Tuesday, September 10, 2019

Ensemble Learning

Ensemble Learning refers to the process of building multiple models and then combining them in a way that can produce better results than individual models. These individual models can be classifiers, regressors, or anything else that models data in some way.

Ensemble learning is used extensively across multiple fields including data classification, predictive modeling, anomaly detection, and so on. For example, you want to buy a new TV, but you don't know what the latest models are. Your goal is to get the best value for your money, but you don't have enough knowledge on this topic to make an informed decision. When you have to make a decision about something like this, you go around and try to get the opinions of multiple experts in the domain. This will help you make the best decision. More often than not, instead of just relying on a single opinion, you tend to make a final decision by combining the individual decisions of those experts. The reason we do that is because we want to minimize the possibility of a wrong or sub-optimal decision.

One of the main reasons ensemble learning is so effective is because it reduces the overall risk of making a poor model selection. This enables it to train in a diverse manner and then perform well on unknown data. When we build a model using ensemble learning, the individual models need to exhibit some diversity. This would allow them to capture various nuances in our data; hence the overall model becomes more accurate.

The diversity is achieved by using different training parameters for each individual model.
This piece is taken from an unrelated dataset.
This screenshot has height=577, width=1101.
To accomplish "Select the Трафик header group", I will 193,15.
This allows individual models to generate different decision boundaries for training data. This means that each model will use different rules to make an inference, which is a powerful way of validating the final result. If there is agreement among the models, then we know that the output is correct.

When we select a model, the most commonly used procedure is to choose the one with the smallest error on the training dataset. The problem with this approach is that it will not always work. The model might get biased or overfit the training data. Even when we compute the model using cross validation, it can perform poorly on unknown data.

Model Selection

This is perhaps the primary reason why ensemble based systems are used in practice: what is the most appropriate classifier for a given classification problem?
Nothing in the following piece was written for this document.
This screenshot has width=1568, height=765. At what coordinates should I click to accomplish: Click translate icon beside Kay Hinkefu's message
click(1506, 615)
This question can be interpreted in two different ways:

i) What type of classifier should be chosen among many competing models, such as multi-layer perceptron (MLP), support vector machines (SVM), decision trees, naive Bayes classifier, etc;

ii) given a particular classification algorithm, which realization of this algorithm should be chosen - for example, different initialization of MLPs can give rise to different decision boundaries, even if all other parameters are kept constant.
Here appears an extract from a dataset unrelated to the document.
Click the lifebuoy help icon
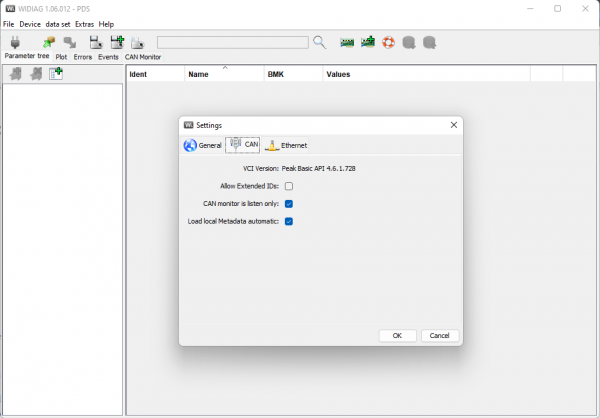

We know that the most commonly used procedure - choosing the classifiers with the smallest error on training data - is unfortunately a flawed one. Performance on a training dataset - even when computed using a cross-validation approach - can be misleading in terms of the classification performance on the previously unseen data. Then, of all (possibly infinite) classifiers that may all have the same training - or even the same (pseudo) generalization performance as computed on the validation data (part of the training data left unused for evaluating the classifier performance) - which one should be chosen?

Everything else being equal, one may be tempted to choose at random, but with that decision comes the risk of choosing a particularly poor model. Using an ensemble of such models - instead of choosing just one - and combining their outputs by - for example, simply averaging them - can reduce the risk of an unfortunate selection of a particularly poorly performing classifier. It is important to emphasize that there is no guarantee that the combination of multiple classifiers will always perform better than the best individual classifier in the ensemble. Nor an improvement on the ensemble’s average performance can be guaranteed except for certain special cases. Hence combining classifiers may not necessarily beat the performance of the best classifier in the ensemble, but it certainly reduces the overall risk of making a particularly poor selection.

In order for this process to be effective, the individual experts must exhibit some level of diversity among themselves. Within the classification context, then, the diversity in the classifiers – typically achieved by using different training parameters for each classifier – allows individual classifiers to generate different decision boundaries. If proper diversity is achieved, a different error is made by each classifier, strategic combination of which can then reduce the total error.

Figure below graphically illustrates this concept, where each classifier - trained on a different subset of the available training data - makes different errors (shown as instances with dark borders), but the combination of the (three) classifiers provides the best decision boundary.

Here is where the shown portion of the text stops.